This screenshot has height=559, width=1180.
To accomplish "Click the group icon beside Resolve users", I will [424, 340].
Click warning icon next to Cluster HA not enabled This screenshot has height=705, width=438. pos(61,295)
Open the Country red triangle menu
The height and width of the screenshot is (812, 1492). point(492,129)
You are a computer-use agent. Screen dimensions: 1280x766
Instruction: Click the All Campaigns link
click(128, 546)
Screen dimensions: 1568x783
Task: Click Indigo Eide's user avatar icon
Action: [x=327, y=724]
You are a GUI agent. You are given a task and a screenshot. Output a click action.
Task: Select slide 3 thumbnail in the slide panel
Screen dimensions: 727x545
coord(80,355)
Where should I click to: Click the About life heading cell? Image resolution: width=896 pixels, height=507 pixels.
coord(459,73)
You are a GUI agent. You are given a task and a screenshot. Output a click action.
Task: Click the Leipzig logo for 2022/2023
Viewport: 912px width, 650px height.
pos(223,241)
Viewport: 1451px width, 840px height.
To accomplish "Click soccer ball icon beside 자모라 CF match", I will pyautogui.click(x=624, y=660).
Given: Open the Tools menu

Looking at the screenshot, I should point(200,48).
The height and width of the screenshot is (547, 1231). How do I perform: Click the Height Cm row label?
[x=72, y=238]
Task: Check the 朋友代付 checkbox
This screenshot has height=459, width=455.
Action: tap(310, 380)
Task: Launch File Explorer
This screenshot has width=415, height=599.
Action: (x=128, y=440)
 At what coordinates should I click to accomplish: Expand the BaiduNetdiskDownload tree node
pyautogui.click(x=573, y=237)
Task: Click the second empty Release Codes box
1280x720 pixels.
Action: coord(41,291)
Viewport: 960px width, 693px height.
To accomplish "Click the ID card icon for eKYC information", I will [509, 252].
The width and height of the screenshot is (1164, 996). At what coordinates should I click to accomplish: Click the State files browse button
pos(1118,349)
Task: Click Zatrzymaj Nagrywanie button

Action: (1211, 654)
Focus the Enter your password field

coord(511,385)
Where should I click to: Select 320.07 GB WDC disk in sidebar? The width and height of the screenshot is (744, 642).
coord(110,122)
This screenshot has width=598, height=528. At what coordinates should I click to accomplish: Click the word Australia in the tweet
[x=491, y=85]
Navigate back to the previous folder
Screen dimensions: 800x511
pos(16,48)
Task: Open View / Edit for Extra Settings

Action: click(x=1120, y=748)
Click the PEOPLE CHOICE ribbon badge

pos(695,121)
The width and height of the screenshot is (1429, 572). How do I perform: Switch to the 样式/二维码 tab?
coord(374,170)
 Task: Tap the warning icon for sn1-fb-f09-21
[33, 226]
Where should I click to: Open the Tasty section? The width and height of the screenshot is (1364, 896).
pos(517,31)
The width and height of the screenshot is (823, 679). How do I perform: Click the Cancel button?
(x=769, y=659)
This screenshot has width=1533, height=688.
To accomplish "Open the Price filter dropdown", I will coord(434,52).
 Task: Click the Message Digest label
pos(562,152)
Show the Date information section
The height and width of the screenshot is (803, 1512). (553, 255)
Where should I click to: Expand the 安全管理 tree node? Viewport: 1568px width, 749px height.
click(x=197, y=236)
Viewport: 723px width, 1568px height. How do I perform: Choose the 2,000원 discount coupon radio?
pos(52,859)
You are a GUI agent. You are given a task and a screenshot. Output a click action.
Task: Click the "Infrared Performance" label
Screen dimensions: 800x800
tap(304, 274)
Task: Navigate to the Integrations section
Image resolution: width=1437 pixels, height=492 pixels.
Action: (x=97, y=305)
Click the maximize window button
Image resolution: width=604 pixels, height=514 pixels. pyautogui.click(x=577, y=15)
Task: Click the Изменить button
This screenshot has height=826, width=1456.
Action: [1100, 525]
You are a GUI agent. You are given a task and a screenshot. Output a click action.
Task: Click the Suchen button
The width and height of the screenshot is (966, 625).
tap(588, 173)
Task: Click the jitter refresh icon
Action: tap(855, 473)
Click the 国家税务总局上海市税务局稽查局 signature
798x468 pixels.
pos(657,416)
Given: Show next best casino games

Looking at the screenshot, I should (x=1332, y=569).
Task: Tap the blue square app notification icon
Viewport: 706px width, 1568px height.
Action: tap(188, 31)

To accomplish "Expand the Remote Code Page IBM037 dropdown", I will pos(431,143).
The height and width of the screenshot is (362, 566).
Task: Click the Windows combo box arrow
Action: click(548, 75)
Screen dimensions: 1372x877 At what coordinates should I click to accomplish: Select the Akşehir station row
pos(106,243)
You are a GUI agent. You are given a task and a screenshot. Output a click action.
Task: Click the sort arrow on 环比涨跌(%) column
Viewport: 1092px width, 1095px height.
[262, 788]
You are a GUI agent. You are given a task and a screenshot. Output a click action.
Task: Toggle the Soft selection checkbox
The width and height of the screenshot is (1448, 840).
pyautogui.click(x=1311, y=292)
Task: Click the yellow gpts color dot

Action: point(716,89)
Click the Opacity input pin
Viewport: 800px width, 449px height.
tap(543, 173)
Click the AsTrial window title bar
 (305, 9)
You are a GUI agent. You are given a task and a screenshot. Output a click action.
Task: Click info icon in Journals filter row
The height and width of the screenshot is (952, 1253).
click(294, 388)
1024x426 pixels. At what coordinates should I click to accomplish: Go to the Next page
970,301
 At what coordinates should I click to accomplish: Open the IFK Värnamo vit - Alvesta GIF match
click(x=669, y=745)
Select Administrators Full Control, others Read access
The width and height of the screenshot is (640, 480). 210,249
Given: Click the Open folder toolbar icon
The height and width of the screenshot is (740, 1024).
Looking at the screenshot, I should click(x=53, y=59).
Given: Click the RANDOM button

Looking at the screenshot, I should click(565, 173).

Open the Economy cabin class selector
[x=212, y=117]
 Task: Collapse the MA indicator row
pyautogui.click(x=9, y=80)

■ ■ ■ ■

Every line of data must be returned unchanged.

**REPLY:**
This screenshot has height=559, width=1180.
To accomplish "Click the group icon beside Resolve users", I will [424, 340].
Click warning icon next to Cluster HA not enabled This screenshot has height=705, width=438. pos(61,295)
Open the Country red triangle menu
The height and width of the screenshot is (812, 1492). point(492,129)
You are a computer-use agent. Screen dimensions: 1280x766
Instruction: Click the All Campaigns link
click(128, 546)
Screen dimensions: 1568x783
Task: Click Indigo Eide's user avatar icon
Action: [x=327, y=724]
You are a GUI agent. You are given a task and a screenshot. Output a click action.
Task: Select slide 3 thumbnail in the slide panel
Screen dimensions: 727x545
coord(80,355)
Where should I click to: Click the About life heading cell? Image resolution: width=896 pixels, height=507 pixels.
coord(459,73)
You are a GUI agent. You are given a task and a screenshot. Output a click action.
Task: Click the Leipzig logo for 2022/2023
Viewport: 912px width, 650px height.
pos(223,241)
Viewport: 1451px width, 840px height.
To accomplish "Click soccer ball icon beside 자모라 CF match", I will pyautogui.click(x=624, y=660).
Given: Open the Tools menu

Looking at the screenshot, I should point(200,48).
The height and width of the screenshot is (547, 1231). How do I perform: Click the Height Cm row label?
[x=72, y=238]
Task: Check the 朋友代付 checkbox
This screenshot has height=459, width=455.
Action: tap(310, 380)
Task: Launch File Explorer
This screenshot has width=415, height=599.
Action: (x=128, y=440)
 At what coordinates should I click to accomplish: Expand the BaiduNetdiskDownload tree node
pyautogui.click(x=573, y=237)
Task: Click the second empty Release Codes box
1280x720 pixels.
Action: coord(41,291)
Viewport: 960px width, 693px height.
To accomplish "Click the ID card icon for eKYC information", I will [509, 252].
The width and height of the screenshot is (1164, 996). At what coordinates should I click to accomplish: Click the State files browse button
pos(1118,349)
Task: Click Zatrzymaj Nagrywanie button

Action: (1211, 654)
Focus the Enter your password field

coord(511,385)
Where should I click to: Select 320.07 GB WDC disk in sidebar? The width and height of the screenshot is (744, 642).
coord(110,122)
This screenshot has width=598, height=528. At what coordinates should I click to accomplish: Click the word Australia in the tweet
[x=491, y=85]
Navigate back to the previous folder
Screen dimensions: 800x511
pos(16,48)
Task: Open View / Edit for Extra Settings

Action: click(x=1120, y=748)
Click the PEOPLE CHOICE ribbon badge

pos(695,121)
The width and height of the screenshot is (1429, 572). How do I perform: Switch to the 样式/二维码 tab?
coord(374,170)
 Task: Tap the warning icon for sn1-fb-f09-21
[33, 226]
Where should I click to: Open the Tasty section? The width and height of the screenshot is (1364, 896).
pos(517,31)
The width and height of the screenshot is (823, 679). How do I perform: Click the Cancel button?
(x=769, y=659)
This screenshot has width=1533, height=688.
To accomplish "Open the Price filter dropdown", I will coord(434,52).
 Task: Click the Message Digest label
pos(562,152)
Show the Date information section
The height and width of the screenshot is (803, 1512). (553, 255)
Where should I click to: Expand the 安全管理 tree node? Viewport: 1568px width, 749px height.
click(x=197, y=236)
Viewport: 723px width, 1568px height. How do I perform: Choose the 2,000원 discount coupon radio?
pos(52,859)
You are a GUI agent. You are given a task and a screenshot. Output a click action.
Task: Click the "Infrared Performance" label
Screen dimensions: 800x800
tap(304, 274)
Task: Navigate to the Integrations section
Image resolution: width=1437 pixels, height=492 pixels.
Action: (x=97, y=305)
Click the maximize window button
Image resolution: width=604 pixels, height=514 pixels. pyautogui.click(x=577, y=15)
Task: Click the Изменить button
This screenshot has height=826, width=1456.
Action: [1100, 525]
You are a GUI agent. You are given a task and a screenshot. Output a click action.
Task: Click the Suchen button
The width and height of the screenshot is (966, 625).
tap(588, 173)
Task: Click the jitter refresh icon
Action: tap(855, 473)
Click the 国家税务总局上海市税务局稽查局 signature
798x468 pixels.
pos(657,416)
Given: Show next best casino games

Looking at the screenshot, I should (x=1332, y=569).
Task: Tap the blue square app notification icon
Viewport: 706px width, 1568px height.
Action: tap(188, 31)

To accomplish "Expand the Remote Code Page IBM037 dropdown", I will pos(431,143).
The height and width of the screenshot is (362, 566).
Task: Click the Windows combo box arrow
Action: click(548, 75)
Screen dimensions: 1372x877 At what coordinates should I click to accomplish: Select the Akşehir station row
pos(106,243)
You are a GUI agent. You are given a task and a screenshot. Output a click action.
Task: Click the sort arrow on 环比涨跌(%) column
Viewport: 1092px width, 1095px height.
[262, 788]
You are a GUI agent. You are given a task and a screenshot. Output a click action.
Task: Toggle the Soft selection checkbox
The width and height of the screenshot is (1448, 840).
pyautogui.click(x=1311, y=292)
Task: Click the yellow gpts color dot

Action: point(716,89)
Click the Opacity input pin
Viewport: 800px width, 449px height.
tap(543, 173)
Click the AsTrial window title bar
 (305, 9)
You are a GUI agent. You are given a task and a screenshot. Output a click action.
Task: Click info icon in Journals filter row
The height and width of the screenshot is (952, 1253).
click(294, 388)
1024x426 pixels. At what coordinates should I click to accomplish: Go to the Next page
970,301
 At what coordinates should I click to accomplish: Open the IFK Värnamo vit - Alvesta GIF match
click(x=669, y=745)
Select Administrators Full Control, others Read access
The width and height of the screenshot is (640, 480). 210,249
Given: Click the Open folder toolbar icon
The height and width of the screenshot is (740, 1024).
Looking at the screenshot, I should click(x=53, y=59).
Given: Click the RANDOM button

Looking at the screenshot, I should click(565, 173).

Open the Economy cabin class selector
[x=212, y=117]
 Task: Collapse the MA indicator row
pyautogui.click(x=9, y=80)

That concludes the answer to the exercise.